Decreases in bacterial counts from TCF samples (mean of log CFU/ml) at the end of therapy (days 8 and 11). Analysis of variance and an unpaired Student t test with Bonferroni correction were used to determine statistical significance (defined as a P value of <0.05). Lower limit of detection of bacterial counts, 10 CFU/ml. Abbreviations: FOS, fosfomycin 500 mg/kg/12 h; D45, daptomycin 45 mg/kg/day; D100, daptomycin 100 mg/kg/day; IMI, imipenem 120 mg/kg/12 h; RIF, rifampin 25 mg/kg/12 h; CON, control group. (a) Day 8. The combination of D100 and RIF (D100+RIF) was the most effective treatment (##, P < 0.05 versus all therapies). D45, D100, and RIF in combination with FOS were better than either monotherapy or FOS+IMI (#, P < 0.05). Results for all drugs were significantly improved by their use in combination (versus their use as monotherapies): D45, D100, and RIF were the most effective (**, P < 0.05 versus IMI and FOS), FOS had modest efficacy (*, P < 0.05 versus IMI), and IMI was ineffective. (b) Day 11. The efficacy of all groups except IMI, RIF, and D45 was greater than on day 8. D100+RIF had greater efficacy than all therapies but FOS+RIF (¥, P < 0.05).
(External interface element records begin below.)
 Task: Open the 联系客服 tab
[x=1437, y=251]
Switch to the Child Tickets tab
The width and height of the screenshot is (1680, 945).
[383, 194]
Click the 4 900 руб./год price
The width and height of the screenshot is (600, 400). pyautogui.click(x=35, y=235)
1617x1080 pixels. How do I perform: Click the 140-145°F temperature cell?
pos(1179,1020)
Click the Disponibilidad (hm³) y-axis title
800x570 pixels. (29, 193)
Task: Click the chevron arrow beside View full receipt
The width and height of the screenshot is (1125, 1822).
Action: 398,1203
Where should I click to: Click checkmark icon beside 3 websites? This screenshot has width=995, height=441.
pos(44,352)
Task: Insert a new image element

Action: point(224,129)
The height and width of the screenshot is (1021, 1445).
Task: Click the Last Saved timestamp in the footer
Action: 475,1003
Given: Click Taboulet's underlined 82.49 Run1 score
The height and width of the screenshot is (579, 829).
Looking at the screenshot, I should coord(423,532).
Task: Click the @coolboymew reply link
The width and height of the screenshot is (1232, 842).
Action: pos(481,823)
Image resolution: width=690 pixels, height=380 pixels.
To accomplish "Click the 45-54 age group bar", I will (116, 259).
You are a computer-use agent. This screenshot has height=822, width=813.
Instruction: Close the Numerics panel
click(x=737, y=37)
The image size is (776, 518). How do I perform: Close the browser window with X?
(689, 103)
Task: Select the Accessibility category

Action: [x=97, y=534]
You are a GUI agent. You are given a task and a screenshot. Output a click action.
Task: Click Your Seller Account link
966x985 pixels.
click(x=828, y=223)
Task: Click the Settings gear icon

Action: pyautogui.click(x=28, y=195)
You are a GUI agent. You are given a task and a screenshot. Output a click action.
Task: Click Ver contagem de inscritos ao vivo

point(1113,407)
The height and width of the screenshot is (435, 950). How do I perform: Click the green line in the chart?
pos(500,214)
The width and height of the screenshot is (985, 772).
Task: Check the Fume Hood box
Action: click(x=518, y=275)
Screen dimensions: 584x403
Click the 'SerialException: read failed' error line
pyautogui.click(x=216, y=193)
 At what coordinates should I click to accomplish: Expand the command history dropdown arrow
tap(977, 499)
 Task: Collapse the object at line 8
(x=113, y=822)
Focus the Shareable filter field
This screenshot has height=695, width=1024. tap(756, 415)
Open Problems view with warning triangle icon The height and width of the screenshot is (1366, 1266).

FOS+RIF was more effective than all monotherapies, FOS+IMI and FOS+D45 (# #, P < 0.05), and FOS+D100 (# #, P = 0.06). FOS plus daptomycin (both dosages) was better than all monotherapies and FOS+IMI (#, P < 0.05). D45, D100, RIF, and FOS+IMI were more effective than IMI and FOS (**, P < 0.05). *, P < 0.05 for FOS versus IMI.

Fig 3

(a and b) Bacterial counts in CV (mean log CFU/ml) (a) and cure rates of infection (expressed as percentages of samples with bacterial counts under the limit of detection with respect to the total samples) (b) for different groups. (a) Results for all groups were better than results for controls (P < 0.05). D45, D100, RIF, and FOS+IMI were better than IMI alone (*, P < 0.05). All FOS combinations (except FOS+IMI) and D100+RIF were the best therapies (# #, P < 0.05 versus all therapies). (b) Results for all groups except IMI (cure rate, 0%; not represented) were better than results for controls (P < 0.05). D100+RIF (# #, P < 0.05 versus all monotherapies, FOS+IMI, and FOS+D45) was the most effective treatment (94%), and it had greater efficacy than FOS+RIF (79%) and FOS+D100 (82%) (#, P < 0.05 versus D45, D100, FOS, and FOS+IMI). Among monotherapies, RIF was the most active therapy (*, P < 0.05 versus D45, D100, and FOS+IMI). Abbreviations are defined in Fig. 2.